PARP and PARG as novel therapeutic targets

Poly(ADP-ribose) is synthesized by poly(ADP-ribose) polymerase (PARP) from β-nicotinamide adenine dinucleotide (NAD⁺). It is mainly degraded by poly(ADP-ribose) glycohydrolase (PARG). The expanding family of PARP currently consists of PARP_1-3, vPARP, Tankyrase_1-2, and more members are being characterized. Similarly, the PARG family awaits more homologs to be identified. PARP₁, which is activated by DNA damage, accounts for > 95% poly(ADP-ribose) synthesis.

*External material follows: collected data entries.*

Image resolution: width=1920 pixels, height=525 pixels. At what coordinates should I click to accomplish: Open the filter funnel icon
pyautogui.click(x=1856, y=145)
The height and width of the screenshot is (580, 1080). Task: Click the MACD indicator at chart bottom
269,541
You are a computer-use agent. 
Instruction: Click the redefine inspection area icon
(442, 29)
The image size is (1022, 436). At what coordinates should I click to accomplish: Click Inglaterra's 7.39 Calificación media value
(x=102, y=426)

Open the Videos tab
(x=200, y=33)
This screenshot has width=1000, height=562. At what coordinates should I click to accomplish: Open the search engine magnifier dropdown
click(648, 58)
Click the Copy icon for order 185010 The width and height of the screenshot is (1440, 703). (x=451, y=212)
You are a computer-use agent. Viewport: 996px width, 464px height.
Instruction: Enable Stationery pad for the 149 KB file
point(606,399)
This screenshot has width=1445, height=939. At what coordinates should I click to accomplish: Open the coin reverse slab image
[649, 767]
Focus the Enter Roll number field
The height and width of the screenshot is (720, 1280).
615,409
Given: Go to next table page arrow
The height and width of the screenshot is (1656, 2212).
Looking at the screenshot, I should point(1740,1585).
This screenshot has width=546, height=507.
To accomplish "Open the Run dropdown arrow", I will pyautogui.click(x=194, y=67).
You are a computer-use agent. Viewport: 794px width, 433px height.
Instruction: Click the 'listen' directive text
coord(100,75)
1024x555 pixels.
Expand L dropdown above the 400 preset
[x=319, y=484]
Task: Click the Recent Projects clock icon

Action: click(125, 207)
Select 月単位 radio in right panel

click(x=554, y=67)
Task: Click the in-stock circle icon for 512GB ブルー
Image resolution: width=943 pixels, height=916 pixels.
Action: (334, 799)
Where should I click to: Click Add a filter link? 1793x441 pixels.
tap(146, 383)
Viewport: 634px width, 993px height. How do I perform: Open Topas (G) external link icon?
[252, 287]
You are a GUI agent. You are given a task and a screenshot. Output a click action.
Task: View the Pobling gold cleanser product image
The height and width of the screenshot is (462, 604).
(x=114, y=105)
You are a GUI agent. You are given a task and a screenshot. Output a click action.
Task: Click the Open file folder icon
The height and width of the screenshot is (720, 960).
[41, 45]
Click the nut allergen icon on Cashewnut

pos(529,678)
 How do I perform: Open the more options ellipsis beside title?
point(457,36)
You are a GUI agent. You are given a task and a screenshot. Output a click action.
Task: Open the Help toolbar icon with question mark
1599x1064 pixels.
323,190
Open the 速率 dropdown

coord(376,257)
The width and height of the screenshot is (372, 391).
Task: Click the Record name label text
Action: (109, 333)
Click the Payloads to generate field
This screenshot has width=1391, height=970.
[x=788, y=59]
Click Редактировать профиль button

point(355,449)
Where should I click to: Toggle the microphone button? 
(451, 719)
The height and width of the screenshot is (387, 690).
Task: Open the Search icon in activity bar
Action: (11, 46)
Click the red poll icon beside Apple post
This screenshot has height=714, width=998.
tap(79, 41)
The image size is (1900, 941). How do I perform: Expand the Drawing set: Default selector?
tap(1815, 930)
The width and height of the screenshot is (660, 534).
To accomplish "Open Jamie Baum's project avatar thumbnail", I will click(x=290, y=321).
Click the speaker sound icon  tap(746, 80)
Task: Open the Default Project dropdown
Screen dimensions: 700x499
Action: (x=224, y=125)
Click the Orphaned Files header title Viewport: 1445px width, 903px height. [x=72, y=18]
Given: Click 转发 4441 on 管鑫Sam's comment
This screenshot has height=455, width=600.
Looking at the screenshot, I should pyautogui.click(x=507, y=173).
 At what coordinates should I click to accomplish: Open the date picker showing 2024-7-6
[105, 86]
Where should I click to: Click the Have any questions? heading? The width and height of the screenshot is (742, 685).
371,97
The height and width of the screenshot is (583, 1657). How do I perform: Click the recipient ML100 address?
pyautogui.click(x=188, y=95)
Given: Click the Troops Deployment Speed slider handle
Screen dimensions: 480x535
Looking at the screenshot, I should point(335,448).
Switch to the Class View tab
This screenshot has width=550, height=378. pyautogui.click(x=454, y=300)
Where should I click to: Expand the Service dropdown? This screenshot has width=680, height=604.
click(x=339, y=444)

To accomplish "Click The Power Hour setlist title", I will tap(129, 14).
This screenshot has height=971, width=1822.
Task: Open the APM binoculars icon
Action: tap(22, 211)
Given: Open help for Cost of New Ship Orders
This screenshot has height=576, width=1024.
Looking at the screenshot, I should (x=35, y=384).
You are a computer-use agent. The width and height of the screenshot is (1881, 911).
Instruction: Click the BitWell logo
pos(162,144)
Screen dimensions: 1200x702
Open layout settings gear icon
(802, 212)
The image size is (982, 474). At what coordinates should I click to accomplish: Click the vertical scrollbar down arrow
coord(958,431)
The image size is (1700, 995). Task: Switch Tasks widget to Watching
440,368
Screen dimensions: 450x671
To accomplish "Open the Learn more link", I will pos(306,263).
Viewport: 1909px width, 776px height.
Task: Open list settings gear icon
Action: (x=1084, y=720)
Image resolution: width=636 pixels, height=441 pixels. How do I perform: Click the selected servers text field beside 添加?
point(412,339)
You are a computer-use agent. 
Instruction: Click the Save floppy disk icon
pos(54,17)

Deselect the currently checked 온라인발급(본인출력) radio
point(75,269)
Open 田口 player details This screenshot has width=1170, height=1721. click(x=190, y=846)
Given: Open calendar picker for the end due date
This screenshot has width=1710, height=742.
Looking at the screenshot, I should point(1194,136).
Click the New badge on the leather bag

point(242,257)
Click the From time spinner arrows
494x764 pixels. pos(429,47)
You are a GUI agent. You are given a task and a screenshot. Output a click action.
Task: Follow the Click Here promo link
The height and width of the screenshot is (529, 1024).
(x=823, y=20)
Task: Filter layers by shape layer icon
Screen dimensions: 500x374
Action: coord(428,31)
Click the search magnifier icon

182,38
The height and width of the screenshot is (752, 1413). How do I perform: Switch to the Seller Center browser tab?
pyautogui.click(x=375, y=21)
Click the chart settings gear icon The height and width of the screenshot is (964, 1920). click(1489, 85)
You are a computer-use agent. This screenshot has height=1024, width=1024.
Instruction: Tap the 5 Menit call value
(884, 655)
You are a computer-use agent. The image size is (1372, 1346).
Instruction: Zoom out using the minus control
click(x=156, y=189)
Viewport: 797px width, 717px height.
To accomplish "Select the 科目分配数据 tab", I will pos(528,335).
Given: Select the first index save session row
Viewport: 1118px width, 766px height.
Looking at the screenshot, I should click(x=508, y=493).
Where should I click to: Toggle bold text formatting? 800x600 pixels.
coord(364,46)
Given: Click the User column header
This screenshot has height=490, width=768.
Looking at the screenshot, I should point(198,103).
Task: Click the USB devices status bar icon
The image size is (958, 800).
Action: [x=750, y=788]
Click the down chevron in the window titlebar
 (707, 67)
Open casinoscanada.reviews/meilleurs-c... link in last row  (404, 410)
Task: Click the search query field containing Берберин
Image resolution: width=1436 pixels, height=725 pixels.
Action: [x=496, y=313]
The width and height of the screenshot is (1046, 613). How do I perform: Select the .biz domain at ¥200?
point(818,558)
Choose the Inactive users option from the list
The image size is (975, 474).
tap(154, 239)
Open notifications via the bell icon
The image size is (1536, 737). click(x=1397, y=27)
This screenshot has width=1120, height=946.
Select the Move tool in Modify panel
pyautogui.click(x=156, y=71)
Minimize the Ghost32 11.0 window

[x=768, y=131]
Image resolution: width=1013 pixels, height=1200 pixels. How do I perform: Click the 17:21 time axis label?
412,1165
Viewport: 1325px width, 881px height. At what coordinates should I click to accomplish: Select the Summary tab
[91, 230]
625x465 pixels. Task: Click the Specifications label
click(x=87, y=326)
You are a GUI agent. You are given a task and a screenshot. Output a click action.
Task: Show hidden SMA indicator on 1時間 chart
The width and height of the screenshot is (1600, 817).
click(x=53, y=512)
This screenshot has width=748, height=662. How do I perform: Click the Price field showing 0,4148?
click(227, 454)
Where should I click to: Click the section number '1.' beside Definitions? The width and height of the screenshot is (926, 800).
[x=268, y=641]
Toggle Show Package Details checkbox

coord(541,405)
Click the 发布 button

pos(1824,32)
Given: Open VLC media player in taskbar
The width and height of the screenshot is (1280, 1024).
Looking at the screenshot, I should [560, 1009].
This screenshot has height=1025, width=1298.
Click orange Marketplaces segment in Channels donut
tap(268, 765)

Poly(ADP-ribose) has a half-life of <1 min in vivo, due to its immediate degradation by PARG. The PARP₁/PARG cycle results in depletion of NAD⁺ and ATP, which can be prevented by inhibiting PARP₁ or PARG. After PARP₁ was implicated in facilitating DNA repair, pharmaceutical companies began developing PARP inhibitors as potentiators to enhance chemotherapy and radiation therapy in cancers. Recent studies using PARP₁ knockout mice and PARP inhibitors validated targeting the poly(ADP-ribose) pathway for ameliorating ischemia injury and abating inflammation. Multiple families of PARP and PARG inhibitors have been identified. A number of these inhibitors have demonstrated efficacy in animal models of cerebral ischemia, traumatic brain injury, Parkinson's disease, myocardial ischemia, retinal ischemia, kidney ischemia, type 1 diabetes, septic shock, hemorrhagic shock, arthritis, inflammatory bowel disease, multiple sclerosis and potentiation of chemotherapy. The therapeutic utility of PARP inhibitors is expected to be studied soon in clinical trials.